Paint is undefined in the statute. Indelible marker is defined as “a device that makes a mark with a paint or ink product that is specifically formulated to be more difficult to erase, wash out, or remove than ordinary paint or ink products”; this might include permanent markers, pens, and other similar instruments. Etching or engraving device is defined as “a device that makes a delineation or impression on tangible property, regardless of the manufacturer’s intended use for that device”.
Tangible property means anything that you can physically touch or interact with. For example, a sign is a physical object and would be considered tangible property.

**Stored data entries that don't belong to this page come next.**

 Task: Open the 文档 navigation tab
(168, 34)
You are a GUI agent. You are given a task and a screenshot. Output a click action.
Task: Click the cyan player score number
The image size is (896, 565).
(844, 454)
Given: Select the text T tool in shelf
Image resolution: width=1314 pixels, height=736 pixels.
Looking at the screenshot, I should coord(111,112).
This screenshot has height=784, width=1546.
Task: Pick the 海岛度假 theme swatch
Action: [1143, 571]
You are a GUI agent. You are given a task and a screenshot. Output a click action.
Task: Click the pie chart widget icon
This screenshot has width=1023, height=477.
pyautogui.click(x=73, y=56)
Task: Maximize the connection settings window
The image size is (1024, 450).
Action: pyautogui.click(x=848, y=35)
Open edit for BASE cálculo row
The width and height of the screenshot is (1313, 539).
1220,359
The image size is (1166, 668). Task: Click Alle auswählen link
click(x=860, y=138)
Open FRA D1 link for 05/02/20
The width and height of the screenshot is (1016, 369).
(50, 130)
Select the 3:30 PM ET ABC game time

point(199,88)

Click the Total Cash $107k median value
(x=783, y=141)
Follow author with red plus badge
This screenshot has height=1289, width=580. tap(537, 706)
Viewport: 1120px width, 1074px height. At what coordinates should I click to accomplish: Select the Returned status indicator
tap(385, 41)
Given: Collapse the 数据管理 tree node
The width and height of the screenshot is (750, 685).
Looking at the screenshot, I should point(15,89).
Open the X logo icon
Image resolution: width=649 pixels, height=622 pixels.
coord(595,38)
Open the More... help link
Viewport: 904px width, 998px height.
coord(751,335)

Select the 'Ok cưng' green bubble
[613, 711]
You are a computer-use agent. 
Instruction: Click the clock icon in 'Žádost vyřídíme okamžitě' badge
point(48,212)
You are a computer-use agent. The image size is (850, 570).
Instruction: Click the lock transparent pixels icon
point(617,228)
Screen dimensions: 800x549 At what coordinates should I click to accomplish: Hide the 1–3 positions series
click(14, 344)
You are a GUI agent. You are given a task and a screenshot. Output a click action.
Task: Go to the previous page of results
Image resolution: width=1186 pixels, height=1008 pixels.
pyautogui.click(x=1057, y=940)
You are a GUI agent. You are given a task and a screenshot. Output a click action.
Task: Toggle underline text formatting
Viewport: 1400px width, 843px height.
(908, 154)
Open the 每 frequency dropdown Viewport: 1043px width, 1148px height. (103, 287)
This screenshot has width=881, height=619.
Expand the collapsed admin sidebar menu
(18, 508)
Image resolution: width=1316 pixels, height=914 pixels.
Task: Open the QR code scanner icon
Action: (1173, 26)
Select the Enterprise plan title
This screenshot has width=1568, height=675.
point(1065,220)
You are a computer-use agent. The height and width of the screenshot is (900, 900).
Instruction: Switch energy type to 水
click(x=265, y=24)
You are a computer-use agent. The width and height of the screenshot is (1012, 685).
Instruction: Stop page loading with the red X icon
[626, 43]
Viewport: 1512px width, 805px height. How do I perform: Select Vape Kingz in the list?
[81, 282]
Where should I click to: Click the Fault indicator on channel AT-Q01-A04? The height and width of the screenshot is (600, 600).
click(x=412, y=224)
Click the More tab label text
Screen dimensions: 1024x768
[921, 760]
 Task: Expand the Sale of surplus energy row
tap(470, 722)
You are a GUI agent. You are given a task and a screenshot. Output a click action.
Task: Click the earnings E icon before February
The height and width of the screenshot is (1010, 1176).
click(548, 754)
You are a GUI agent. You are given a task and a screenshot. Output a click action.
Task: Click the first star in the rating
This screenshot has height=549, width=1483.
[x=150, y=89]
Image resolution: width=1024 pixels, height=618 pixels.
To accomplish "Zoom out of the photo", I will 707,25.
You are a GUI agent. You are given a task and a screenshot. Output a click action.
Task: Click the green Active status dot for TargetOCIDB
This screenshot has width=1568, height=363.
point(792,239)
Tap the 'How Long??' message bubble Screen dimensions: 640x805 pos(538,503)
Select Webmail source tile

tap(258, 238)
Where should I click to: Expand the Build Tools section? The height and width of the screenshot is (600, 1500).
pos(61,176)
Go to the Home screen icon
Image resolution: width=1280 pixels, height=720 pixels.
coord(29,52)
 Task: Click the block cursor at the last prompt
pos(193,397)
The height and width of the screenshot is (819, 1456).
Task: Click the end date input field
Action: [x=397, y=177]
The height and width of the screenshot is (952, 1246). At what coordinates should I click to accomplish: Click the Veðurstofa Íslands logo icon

The words on the sign, specifically the ideas behind them, are not physical. If you were to post your own sign with the same words, but with a giant X through them, you’re not tampering with the physical nature of the property, just the idea behind it. Ideas, thoughts, or slogans are not physical objects and are not covered under this statute.
The statute requires that a person make the markings without the consent (permission) of the property owner. That would mean that if you were given consent (permission) by the property owner, then you would not be guilty of this charge.
Effective consent means that you were either directly informed (either verbally or in writing) or implicitly given permission (meaning the actions of the property owner led you to believe you had consent). For example, if a property owner handed you a bucket of paint and said “take care of the house,” you would be reasonably led to believe you had his consent to paint the house, just as if he gave you the paint and had said “paint my house”.
Pecuniary loss is defined in Section 28.06 of the Penal Code. Pecuniary loss is defined in two ways:
The amount of pecuniary loss under this chapter, if the property is destroyed, is:
(1) the fair market value of the property at the time and place of the destruction; or
(2) if the fair market value of the property cannot be ascertained, the cost of replacing the property within a reasonable time after the destruction.
(b) The amount of pecuniary loss under this chapter, if the property is damaged, is the cost of repairing or restoring the damaged property within a reasonable time after the damage occurred.
This means that if the graffiti damages the property in such a way that the property is destroyed, then the pecuniary loss is whatever the value of the property is, as determined by looking at similar pieces of property (this is what is called ‘fair market value’). If the property is only damaged (and can be repaired), the pecuniary loss is whatever the cost of the repairs or restoration is (and this includes the cost of any replacement items plus the cost of labor).